En physique de manière générale et en mécanique des fluides en particulier les physiciens s’intéressent souvent aux instabilités : un système physique, partant d’un état de base, dit instable, évolue spontanément vers une nouvelle configuration, plus robuste. Cette notion joue un rôle central dans tous les domaines la physique, et à toutes les échelles. Les physiciens du laboratoire MSC Grégoire le Lay et Adrian Daerr ont mis en évidence sur un simple filet d’eau en écoulement une instabilité d’un type nouveau, dite paramétrique, qui entraîne des oscillations … hypnotiques.
Dans le système que nous intéresse, c’est un mince filament de liquide (un rivelet) coulant entre deux plaques verticales disposées parallèlement (la cellule) qui se révèle être instable lorsqu’on lui fait écouter de la musique – plus rigoureusement, on dit qu’on l’excite acoustiquement. L’état de départ consiste en un filet droit, tombant verticalement sous l’effet de la pesanteur (figure, à gauche). En utilisant des hauts parleurs à droite et à gauche du rivelet, nous sommes en mesure de le faire osciller dans la direction horizontale à une fréquence choisie. L’excitation est dite homogène, c’est-à-dire que le rivelet est mû d’un seul bloc, l’effet des hauts parleurs étant le même sur toute la hauteur.
Figure 1 : Illustration de l’instabilité. Le filet initialement rectiligne (gauche) est perturbé et se met à “danser” sous l’effet du forçage acoustique (milieu). Le mouvement est la combinaison de déformations transverses et longitudinales (droite), qui se propagent à des vitesses différentes.
Mais comme on peut le voir sur la figure, contrairement à l’excitation, la réponse du rivelet varie considérablement le long de la cellule.

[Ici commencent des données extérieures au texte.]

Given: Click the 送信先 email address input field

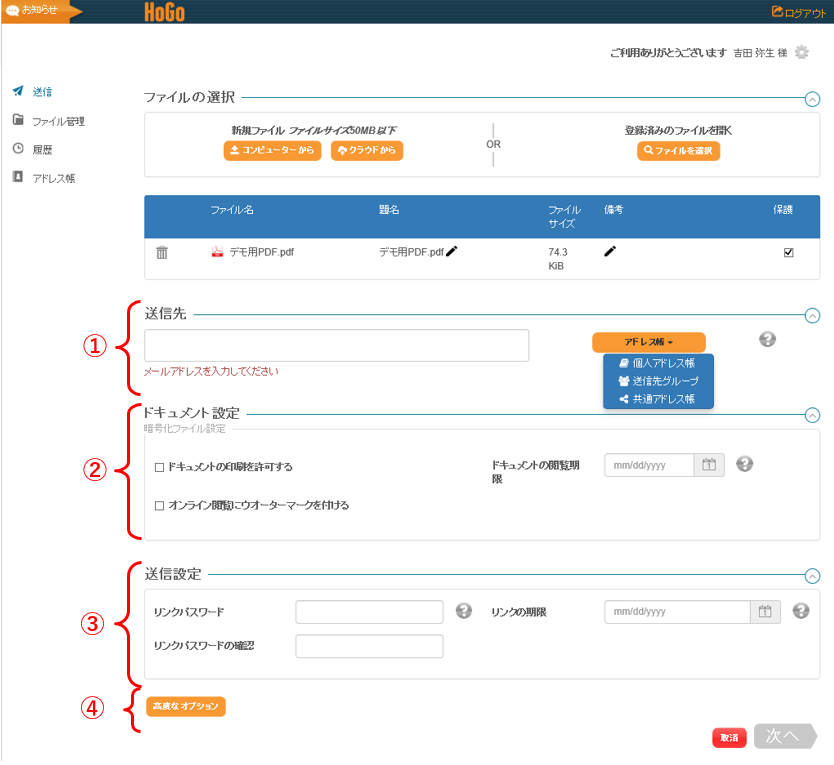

Le liquide se met à « danser », les frontières du rivelet (en noir sur les images) ondulant selon un motif régulier. Une étude attentive nous révèle que les changements de géométrie du rivelet peuvent être décomposés en deux contributions distinctes, qui correspondent à deux ondes qui se propagent indépendamment (figure, droite). Les ondes transverses sont des modifications du chemin suivi par le fluide (comme les oscillations d’une corde d’escalade à laquelle on aurait donné une impulsion sèche)), tandis que les ondes longitudinales sont des modulations de l’épaisseur du rivelet (de la même manière que les ondes sonores sont des modulations de la densité de l’air).

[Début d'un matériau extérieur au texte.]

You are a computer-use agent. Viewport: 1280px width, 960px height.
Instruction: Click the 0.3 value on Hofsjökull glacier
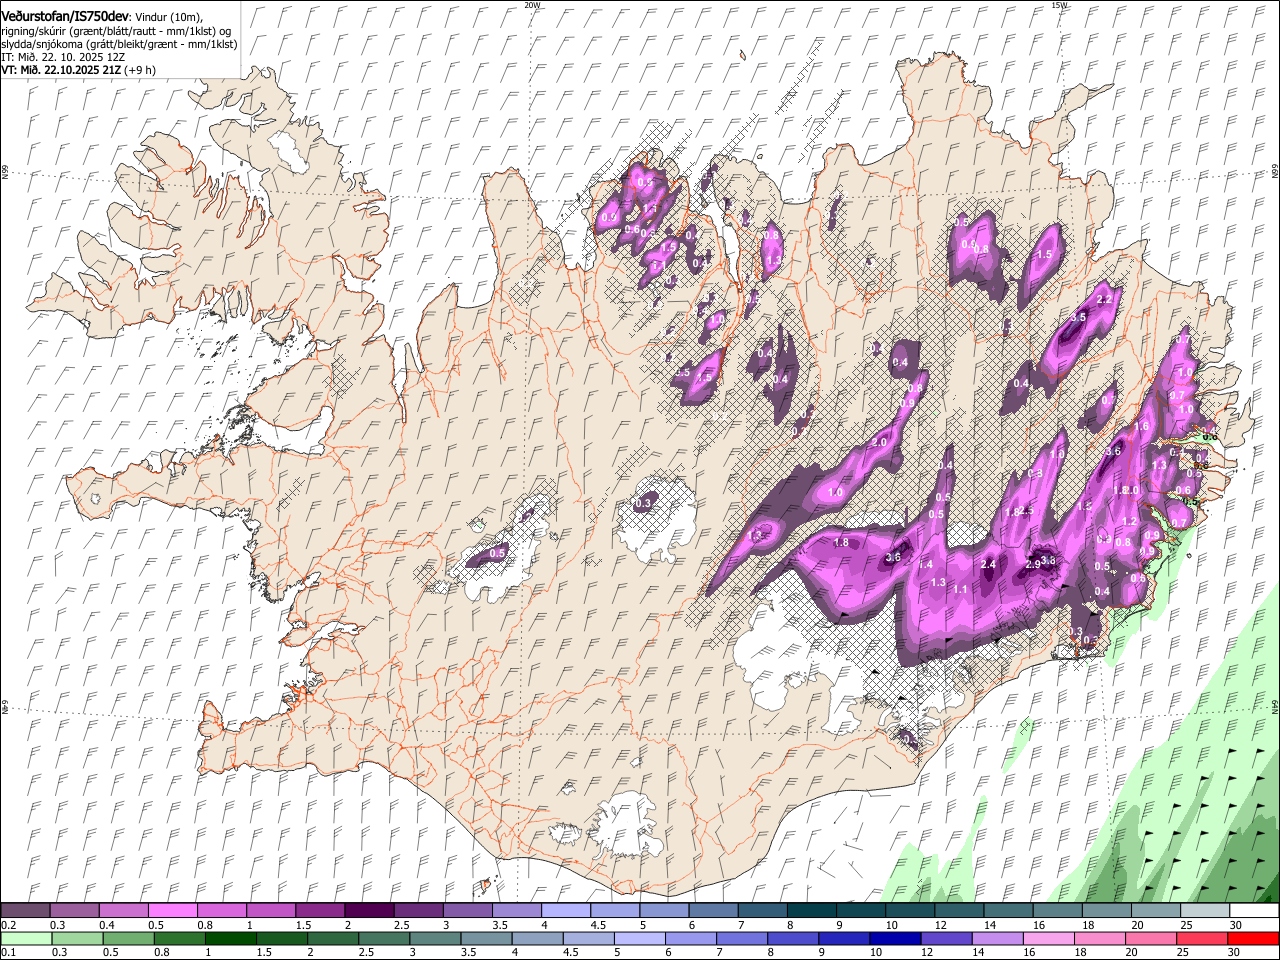pyautogui.click(x=644, y=503)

Dans notre travail, publié le 6 janvier dans la revue Physical Review Letters, nous décrivons pour la première fois cette nouvelle instabilité et établissons un modèle mathématique qui la décrit. Ce phénomène est particulièrement original en raison du mécanisme physique qui sous-tend l’instabilité. Les deux ondes, transverse et longitudinale, sont couplées par l’excitation acoustique d’une manière particulière – on parle de couplage paramétrique. Cela se traduit par un mécanisme de co-amplification des deux types d’onde, qui interagissent favorablement en se renforçant mutuellement. Elles sont donc amplifiées en même temps, et l’une ne peut exister sans l’autre. Notre modèle décrit cela et donne les conditions qui permettent cette croissance mutuelle et spontanée des ondes, en particulier le fait qu’elles partagent la même périodicité spatiale, malgré le fait qu’elles se propagent à des vitesses différentes le long du rivelet (figure, milieu).

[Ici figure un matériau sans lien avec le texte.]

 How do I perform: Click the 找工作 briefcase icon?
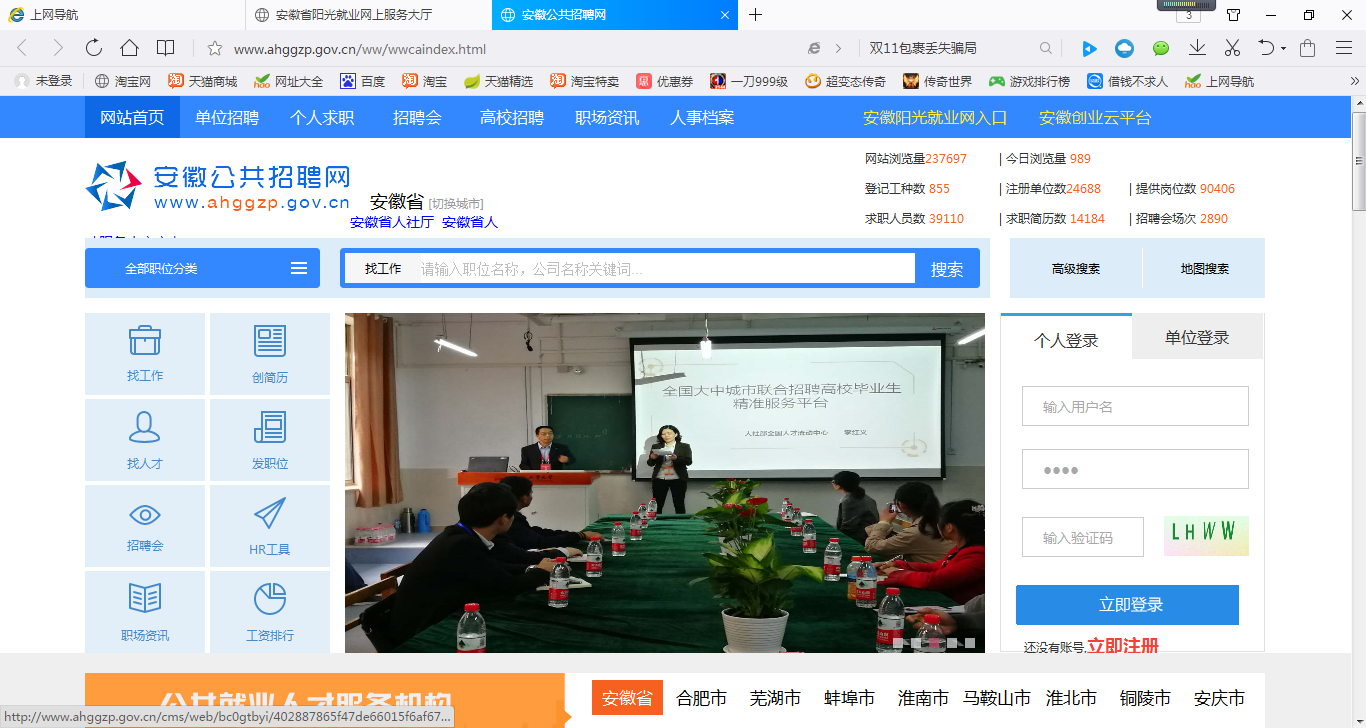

En décrivant et en expliquant cette nouvelle instabilité au mécanisme inédit, nous participons à l’avancée des connaissances en physique des instabilités et en physique des ondes. Cela nous permet de développer de nouveaux modèles et d’établir de nouvelles connaissances afin de mieux comprendre les instabilités sous toutes leurs formes, de l’étude des objets du quotidien à l’astrophysique, en passant par la physique des plasmas et celle du climat.
Citer cet article :
- Le Lay & A. Daerr, Phase-Locking Parametric Instability Coupling Longitudinal and Transverse Waves on Rivulets in a Hele-Shaw Cell, Physical Review Letters, 134, 014001 (2025)
Lien vers le site du journal : https://doi.org/10.1103/PhysRevLett.134.014001
Accès gratuit à une version de travail : https://arxiv.org/abs/2501.08345
Contact :
Grégoire Le Lay, doctorant au laboratoire Matière et Systèmes Complexes (Université Paris Cité – CNRS)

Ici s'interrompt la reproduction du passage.